_PROBLEM REQUIREMENTS_. Where a line holds the word "calendar", copy that line from the data below.

DATASET RECORDS Start Marker

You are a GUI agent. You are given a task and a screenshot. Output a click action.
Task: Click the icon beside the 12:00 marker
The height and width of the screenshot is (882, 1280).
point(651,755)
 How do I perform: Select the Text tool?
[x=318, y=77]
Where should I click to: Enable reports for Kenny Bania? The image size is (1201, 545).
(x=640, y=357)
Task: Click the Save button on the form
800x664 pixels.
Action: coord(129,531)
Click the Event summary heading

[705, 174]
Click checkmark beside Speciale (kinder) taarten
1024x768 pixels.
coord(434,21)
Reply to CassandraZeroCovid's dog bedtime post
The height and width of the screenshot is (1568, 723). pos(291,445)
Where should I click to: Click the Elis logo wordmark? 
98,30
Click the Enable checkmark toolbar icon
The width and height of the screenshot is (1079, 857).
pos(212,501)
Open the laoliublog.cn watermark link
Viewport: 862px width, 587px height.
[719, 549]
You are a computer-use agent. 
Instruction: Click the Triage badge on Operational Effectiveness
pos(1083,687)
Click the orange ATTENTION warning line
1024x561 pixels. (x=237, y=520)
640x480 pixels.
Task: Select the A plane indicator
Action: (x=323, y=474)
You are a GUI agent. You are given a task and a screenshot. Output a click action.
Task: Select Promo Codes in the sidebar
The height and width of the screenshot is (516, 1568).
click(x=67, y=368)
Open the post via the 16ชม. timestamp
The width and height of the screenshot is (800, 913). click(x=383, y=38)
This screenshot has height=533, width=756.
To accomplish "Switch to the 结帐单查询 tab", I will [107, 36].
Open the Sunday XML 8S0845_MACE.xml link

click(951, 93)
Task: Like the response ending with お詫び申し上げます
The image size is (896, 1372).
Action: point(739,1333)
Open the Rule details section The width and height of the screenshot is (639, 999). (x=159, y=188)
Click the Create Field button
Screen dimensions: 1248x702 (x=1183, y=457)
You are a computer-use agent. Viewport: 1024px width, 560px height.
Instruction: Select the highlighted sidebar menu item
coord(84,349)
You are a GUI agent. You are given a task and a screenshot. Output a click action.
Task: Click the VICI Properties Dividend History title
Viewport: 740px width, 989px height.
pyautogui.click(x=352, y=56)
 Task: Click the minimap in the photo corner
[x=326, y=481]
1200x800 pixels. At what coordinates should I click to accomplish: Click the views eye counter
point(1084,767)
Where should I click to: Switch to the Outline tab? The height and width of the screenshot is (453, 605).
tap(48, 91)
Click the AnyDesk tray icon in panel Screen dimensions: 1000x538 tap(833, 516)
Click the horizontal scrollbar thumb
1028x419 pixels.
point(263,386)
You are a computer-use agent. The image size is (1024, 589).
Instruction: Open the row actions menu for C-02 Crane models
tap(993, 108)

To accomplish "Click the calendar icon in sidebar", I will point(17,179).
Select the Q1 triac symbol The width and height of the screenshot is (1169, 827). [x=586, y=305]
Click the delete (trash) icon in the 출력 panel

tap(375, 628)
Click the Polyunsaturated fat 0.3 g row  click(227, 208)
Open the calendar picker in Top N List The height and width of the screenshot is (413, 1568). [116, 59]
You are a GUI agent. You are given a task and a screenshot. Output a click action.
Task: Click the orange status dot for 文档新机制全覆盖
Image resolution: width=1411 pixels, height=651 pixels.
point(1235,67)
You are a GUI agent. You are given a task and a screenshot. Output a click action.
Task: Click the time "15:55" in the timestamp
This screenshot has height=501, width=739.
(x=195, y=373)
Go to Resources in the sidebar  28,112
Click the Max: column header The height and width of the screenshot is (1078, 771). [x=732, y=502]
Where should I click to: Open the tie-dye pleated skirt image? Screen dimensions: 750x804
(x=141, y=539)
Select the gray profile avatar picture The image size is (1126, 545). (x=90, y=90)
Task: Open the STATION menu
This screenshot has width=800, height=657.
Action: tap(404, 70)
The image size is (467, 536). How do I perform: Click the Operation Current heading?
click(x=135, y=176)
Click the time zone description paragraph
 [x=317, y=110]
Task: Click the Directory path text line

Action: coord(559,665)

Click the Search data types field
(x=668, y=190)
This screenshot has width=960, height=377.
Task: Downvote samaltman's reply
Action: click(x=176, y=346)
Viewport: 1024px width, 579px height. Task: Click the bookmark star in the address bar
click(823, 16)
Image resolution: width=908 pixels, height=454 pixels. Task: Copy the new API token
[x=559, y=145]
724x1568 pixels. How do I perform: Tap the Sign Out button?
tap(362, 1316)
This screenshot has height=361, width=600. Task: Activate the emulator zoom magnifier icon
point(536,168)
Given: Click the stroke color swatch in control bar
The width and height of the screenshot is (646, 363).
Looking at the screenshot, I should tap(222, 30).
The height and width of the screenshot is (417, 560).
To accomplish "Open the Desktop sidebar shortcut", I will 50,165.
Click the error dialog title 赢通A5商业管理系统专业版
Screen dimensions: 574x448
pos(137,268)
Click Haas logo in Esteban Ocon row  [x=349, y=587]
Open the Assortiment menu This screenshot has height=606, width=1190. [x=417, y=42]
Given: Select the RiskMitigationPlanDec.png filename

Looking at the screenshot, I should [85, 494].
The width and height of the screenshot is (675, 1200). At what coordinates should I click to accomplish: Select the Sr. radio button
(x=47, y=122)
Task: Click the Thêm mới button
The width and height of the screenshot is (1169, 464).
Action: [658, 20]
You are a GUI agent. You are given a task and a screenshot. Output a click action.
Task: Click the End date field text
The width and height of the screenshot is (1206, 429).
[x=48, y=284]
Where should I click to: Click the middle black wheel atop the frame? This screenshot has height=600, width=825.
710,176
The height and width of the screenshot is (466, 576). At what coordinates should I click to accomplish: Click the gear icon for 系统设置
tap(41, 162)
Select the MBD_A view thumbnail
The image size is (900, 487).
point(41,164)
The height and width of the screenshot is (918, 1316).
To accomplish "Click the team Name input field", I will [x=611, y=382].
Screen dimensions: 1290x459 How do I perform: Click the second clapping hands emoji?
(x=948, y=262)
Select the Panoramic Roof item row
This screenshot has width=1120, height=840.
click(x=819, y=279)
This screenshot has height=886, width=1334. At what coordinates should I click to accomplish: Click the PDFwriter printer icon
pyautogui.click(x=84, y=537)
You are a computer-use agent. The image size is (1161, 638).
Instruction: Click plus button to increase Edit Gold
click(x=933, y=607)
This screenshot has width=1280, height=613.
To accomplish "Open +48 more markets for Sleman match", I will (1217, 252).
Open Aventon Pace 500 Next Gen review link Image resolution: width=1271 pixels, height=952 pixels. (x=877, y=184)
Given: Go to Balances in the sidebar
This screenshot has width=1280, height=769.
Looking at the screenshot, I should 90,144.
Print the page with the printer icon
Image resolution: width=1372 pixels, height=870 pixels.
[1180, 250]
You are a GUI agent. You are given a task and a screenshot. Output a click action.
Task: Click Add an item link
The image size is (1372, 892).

DATASET RECORDS End Marker

_ANSWER TO THE EXERCISE_.
To accomplish "Click the calendar icon in sidebar", I will point(17,179).
Open the calendar picker in Top N List The height and width of the screenshot is (413, 1568). [116, 59]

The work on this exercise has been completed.